EXTRACT:
· · · · · · ·
By considering the sample-proximity matrix as a kernel matrix, a novel tree
kernel Fisher discriminant analysis (TKFDA) was developed [48]. A set of simulated
data and two sets of metabolomics data regarding impaired fasting glucose and
human diabetes were applied to demonstrate its validity. Comparisons with PLS,

FDA and support vector machine (SVM) based on radial basis kernel clearly suggest
that the tree kernel so obtained can effectively decrease the influence of
uninformative variables and thereby focus on the intrinsic measure of sample
similarity. Simultaneously, potential biomarkers can be successfully discovered by
variable-importance ranking. Moreover, TKFDA can also deal with the non-linear
relationship by such a kernel. This tree kernel is also equally applicable to other
algorithms (e.g., PLS and SVM). Recently, we proposed a tree kernel SVM by
combing linear SVM with this tree kernel to predict pharmacokinetic properties of
drugs. Satisfactory results could be obtained compared to SVMs based on the other
commonly-used kernels.

3.6. Tree-based ensemble learning
Although the CART technique proved very useful in chemical-data analysis, it has
two major drawbacks inaccuracy and instability. However, ensemble learning,
including bagging, random forest (RF) [49] and boosting [50], could effectively
overcome these disadvantages. These techniques aim at combining the outputs of
many relatively weak tree learners to produce a powerful committee, although
the implementation details are different.
Breimans bagging (short for bootstrap aggregating) is one of the earliest,
simplest ensemble algorithms with a surprisingly good performance. The bagging
tree builds tree ensembles (CART without pruning) from bootstrap samples (i.e.
samples of the same size as the training set drawn with replacement from it), and
then combines all classifiers into a single one. It is worth noting that many of the
training samples may be repeated in the resulting bootstrap sample set while others
may be left out (approximately 1/e 37% of all the samples are not presented in the
bootstrap-sample set). Bagging seems to work especially well for unstable CART
classifiers, in that it can dramatically reduce the variance of these algorithms with
the help of averaging.
RF directly derives from bagging and is seen as a variant of bagging. The only
difference between RF and bagging is that RF chooses the best split among a
randomly selected sub-set of mtry (mtry < p) variables, rather than all variables, at
each node. Thus, each tree in RF is constructed using the bootstrap samples of the
training data and random variable selection in tree induction. Final predictions are
made by aggregating (majority vote) the predictions of all analogous trees. RF
improves the performance of bagging by reducing the correlation of trees [11].
Boosting is another general, effective method for producing an accurate
prediction rule by combining rough and moderately rough rules of thumb. The
algorithm generates a set of weak learners, and combines them through weighted
majority voting of the classes predicted by the weak learners. Each weak tree learner
is obtained using samples drawn from an iteratively updated distribution of the entire
training samples. Thus, boosting maintains a distribution or set of weights over the
original training set and adjusts these weights after each classifier is learned by weak
learners. The adjustments increase the weight of samples that are misclassified by
weak learners and decrease the weight of samples that are correctly classified. Hence,

consecutive classifiers gradually focus on those increasingly hard-to-classify
samples. Boosting can be considered as an iterative reweighting procedure by
sequentially applying a tree learner to reweighted versions of the training data,
whose current weights are modified based on how accurately the previous learners
predict these samples.
· · · · · · ·
TASK SET:
1. Reproduce everything in the passage on tree-based learning from "RF directly derives" down to "of trees [11].", word for word.
2. What two major drawbacks of the CART technique does the passage on tree-based learning identify?
The records that follow have no connection to the passage on tree-based learning.

Saved entries
· · · · · · ·
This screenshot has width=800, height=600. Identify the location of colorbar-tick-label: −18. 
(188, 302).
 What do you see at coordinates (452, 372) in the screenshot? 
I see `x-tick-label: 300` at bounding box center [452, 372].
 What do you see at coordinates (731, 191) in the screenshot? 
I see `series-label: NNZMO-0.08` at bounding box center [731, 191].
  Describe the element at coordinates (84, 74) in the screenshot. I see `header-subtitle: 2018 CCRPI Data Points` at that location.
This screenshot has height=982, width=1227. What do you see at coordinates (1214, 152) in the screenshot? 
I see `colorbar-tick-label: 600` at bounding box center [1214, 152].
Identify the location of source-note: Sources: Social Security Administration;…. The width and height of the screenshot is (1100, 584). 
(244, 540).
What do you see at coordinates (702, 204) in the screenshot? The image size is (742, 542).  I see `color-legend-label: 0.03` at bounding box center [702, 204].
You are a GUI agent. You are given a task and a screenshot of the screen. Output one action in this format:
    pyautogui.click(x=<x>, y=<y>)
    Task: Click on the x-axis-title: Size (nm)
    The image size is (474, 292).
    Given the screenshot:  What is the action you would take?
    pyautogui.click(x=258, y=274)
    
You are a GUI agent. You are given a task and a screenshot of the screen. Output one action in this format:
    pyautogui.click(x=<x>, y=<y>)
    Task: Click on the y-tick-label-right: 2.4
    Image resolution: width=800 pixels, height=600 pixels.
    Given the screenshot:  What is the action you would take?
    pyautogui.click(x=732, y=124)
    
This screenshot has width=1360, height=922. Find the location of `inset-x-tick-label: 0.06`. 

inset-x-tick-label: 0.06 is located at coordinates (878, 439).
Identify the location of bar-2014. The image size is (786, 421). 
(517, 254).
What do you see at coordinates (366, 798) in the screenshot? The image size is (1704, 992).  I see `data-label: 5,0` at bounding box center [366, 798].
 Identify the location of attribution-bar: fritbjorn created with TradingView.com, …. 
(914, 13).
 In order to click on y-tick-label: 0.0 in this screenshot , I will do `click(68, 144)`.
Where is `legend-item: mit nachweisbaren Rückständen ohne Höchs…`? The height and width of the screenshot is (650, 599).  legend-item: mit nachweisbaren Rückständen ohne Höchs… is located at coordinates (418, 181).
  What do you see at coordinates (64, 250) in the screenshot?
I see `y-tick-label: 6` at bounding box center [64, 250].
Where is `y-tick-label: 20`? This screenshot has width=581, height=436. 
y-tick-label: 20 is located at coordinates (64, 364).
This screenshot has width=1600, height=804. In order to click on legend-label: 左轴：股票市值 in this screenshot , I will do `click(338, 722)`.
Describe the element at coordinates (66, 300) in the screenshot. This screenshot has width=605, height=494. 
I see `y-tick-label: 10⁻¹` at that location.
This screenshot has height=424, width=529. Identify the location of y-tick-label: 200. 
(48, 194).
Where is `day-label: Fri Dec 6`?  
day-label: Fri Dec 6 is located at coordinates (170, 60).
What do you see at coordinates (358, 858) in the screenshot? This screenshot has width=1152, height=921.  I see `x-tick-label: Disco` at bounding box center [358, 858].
· · · · · · ·
ANSWERS TO THE EXERCISE:
1.
RF directly derives from bagging and is seen as a variant of bagging. The only
difference between RF and bagging is that RF chooses the best split among a
randomly selected sub-set of mtry (mtry < p) variables, rather than all variables, at
each node. Thus, each tree in RF is constructed using the bootstrap samples of the
training data and random variable selection in tree induction. Final predictions are
made by aggregating (majority vote) the predictions of all analogous trees. RF
improves the performance of bagging by reducing the correlation of trees [11].

2. Inaccuracy and instability.